JAKARTA, KOMPAS.com - Panglima Tentara Nasional Indonesia (TNI) Jenderal TNI Gatot Nurmantyo mengaku tak masalah jika TNI tidak dilibatkan dalam undang-undang mengenai pemberantasan terorisme.
Pernyataan tersebut menanggapi banyaknya penolakan atas keterlibatan TNI dalam revisi Undang-Undang Nomor 15 Tahun 2003 tentang Pemberantasan Tindak Pidana Terorisme.
"Tidak usah libatkan TNI juga tidak ada masalah. Karena panglima tertinggi TNI adalah undang-undang," ujar Gatot usai upacara peringatan HUT TNI ke-71 di Markas Besar TNI, Cilangkap, Jakarta, Rabu (5/10/2016).
Kendati demikian, Gatot tetap meminta definisi tindak pidana terorisme diubah. Menurut Gatot, definisi kejahatan terorisme sebagai tindak pidana menjadikan Indonesia sebagai lokasi teraman bagi operasi teroris.

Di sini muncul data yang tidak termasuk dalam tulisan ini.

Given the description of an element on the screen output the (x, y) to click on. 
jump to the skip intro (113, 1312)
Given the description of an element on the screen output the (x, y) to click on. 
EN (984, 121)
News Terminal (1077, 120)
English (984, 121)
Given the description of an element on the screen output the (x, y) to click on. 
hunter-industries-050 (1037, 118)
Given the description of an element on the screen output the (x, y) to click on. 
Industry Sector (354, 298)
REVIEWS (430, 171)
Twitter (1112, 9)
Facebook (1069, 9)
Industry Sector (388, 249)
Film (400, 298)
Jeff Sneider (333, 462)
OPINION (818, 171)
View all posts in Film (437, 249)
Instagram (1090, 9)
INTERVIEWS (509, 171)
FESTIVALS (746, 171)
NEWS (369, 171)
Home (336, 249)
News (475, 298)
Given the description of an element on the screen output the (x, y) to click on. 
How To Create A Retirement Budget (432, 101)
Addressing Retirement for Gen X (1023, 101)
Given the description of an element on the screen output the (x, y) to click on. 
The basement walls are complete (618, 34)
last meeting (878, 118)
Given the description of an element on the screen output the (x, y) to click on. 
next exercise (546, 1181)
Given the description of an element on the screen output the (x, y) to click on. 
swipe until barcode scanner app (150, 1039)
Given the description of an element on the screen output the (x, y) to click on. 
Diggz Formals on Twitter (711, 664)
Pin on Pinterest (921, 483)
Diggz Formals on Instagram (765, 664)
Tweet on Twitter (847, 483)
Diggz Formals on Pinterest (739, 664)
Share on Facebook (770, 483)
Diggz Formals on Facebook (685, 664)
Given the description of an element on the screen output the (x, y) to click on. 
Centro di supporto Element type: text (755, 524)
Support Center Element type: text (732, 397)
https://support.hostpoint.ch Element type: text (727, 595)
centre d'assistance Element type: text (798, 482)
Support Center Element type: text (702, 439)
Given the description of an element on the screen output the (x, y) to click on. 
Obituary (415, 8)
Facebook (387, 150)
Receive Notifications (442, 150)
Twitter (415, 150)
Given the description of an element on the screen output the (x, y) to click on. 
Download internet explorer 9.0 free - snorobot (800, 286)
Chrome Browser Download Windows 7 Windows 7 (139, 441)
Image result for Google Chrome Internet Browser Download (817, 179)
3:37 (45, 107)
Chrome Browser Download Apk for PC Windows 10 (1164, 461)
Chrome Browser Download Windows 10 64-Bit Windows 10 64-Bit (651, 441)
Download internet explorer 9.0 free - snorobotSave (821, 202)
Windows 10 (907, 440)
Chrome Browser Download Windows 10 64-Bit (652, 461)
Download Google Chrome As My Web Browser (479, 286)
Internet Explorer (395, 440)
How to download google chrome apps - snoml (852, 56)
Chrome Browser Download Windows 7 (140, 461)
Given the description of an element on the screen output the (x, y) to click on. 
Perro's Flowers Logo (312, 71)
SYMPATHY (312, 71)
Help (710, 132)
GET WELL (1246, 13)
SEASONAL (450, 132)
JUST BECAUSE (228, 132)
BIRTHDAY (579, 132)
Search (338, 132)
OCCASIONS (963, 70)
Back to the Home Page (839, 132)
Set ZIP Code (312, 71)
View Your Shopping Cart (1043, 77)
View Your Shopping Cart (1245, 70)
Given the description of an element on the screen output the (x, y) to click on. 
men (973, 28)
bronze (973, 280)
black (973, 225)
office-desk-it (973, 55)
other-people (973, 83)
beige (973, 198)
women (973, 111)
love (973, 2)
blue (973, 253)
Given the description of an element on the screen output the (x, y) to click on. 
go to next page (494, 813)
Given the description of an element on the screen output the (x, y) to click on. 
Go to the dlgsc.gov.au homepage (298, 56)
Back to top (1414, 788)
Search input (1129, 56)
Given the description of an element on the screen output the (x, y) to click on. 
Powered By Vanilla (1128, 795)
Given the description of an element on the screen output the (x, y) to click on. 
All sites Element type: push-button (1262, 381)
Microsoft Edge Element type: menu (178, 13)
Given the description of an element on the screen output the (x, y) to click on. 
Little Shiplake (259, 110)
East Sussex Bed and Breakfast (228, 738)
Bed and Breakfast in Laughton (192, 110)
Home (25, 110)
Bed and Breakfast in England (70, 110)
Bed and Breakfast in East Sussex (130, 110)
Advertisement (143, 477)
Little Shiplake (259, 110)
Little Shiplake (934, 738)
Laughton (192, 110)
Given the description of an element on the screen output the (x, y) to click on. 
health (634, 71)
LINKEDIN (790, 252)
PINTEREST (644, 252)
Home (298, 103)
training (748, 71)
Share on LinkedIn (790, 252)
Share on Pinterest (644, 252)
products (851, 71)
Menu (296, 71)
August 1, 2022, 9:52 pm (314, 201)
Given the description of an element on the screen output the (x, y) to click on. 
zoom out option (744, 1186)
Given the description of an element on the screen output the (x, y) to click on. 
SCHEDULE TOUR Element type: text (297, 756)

Ini disebabkan ancaman terorisme di Indonesia tidak dapat diatasi secara cepat. Akibatnya, kejahatan terorisme hanya bisa diatasi setelah peristiwa teror terjadi.
"Kalau definisi terorisme adalah kejahatan pidana, maka tidak ada perkembangan. Negara ini menjadi tempat yang paling aman bagi teroris. Karena mereka melakukan dulu baru bisa ditindak," ujar Gatot.
Gatot mengatakan, kejahatan terorisme seharusnya didefinisikan sebagai kejahatan terhadap negara.
Indonesia, lanjut Gatot, perlu mempelajari definisi tersebut dari peristiwa di Irak, Suriah, maupun Libya yang rusak karena kejahatan terorisme.
"Seharusnya definisi teroris itu belajar dari Irak, Suriah, dan Libya yang bisa merusak keutuhan negara. Maka definisi teroris adalah kejahatan terhadap negara," ujar Gatot.
Pemerintah dan DPR saat ini bersepakat untuk merevisi Undang-Undang Nomor 15 Tahun 2003 tentang Pemberantasan Tindak Pidana Terorisme.
Salah satu tujuannya untuk memudahkan aparat penegak hukum melakukan upaya preventif pencegahan terorisme.
Hanya saja, pembahasan RUU tersebut menimbulkan kontroversi karena klausul yang melibatkan TNI dalam pemberantasan tindak pidana terorisme.
Klausul tersebut ada pada Pasal 43B ayat (1) draf RUU Pemberantasan Tindak Pidana Terorisme yang menyatakan.
Pasal itu menyatakan, kebijakan dan strategi nasional penanggulangan Tindak Pidana Terorisme dilaksanakan oleh Kepolisian Negara Republik Indonesia, Tentara Nasional Indonesia, serta instansi pemerintah terkait sesuai dengan kewenangan masing-masing yang dikoordinasikan oleh lembaga pemerintah nonkementerian yang menyelenggarakan penanggulangan terorisme.
Sementara itu, ayat (2) menyatakan peran TNI sebagaimana dimaksud pada ayat (1) berfungsi memberikan bantuan kepada Polri.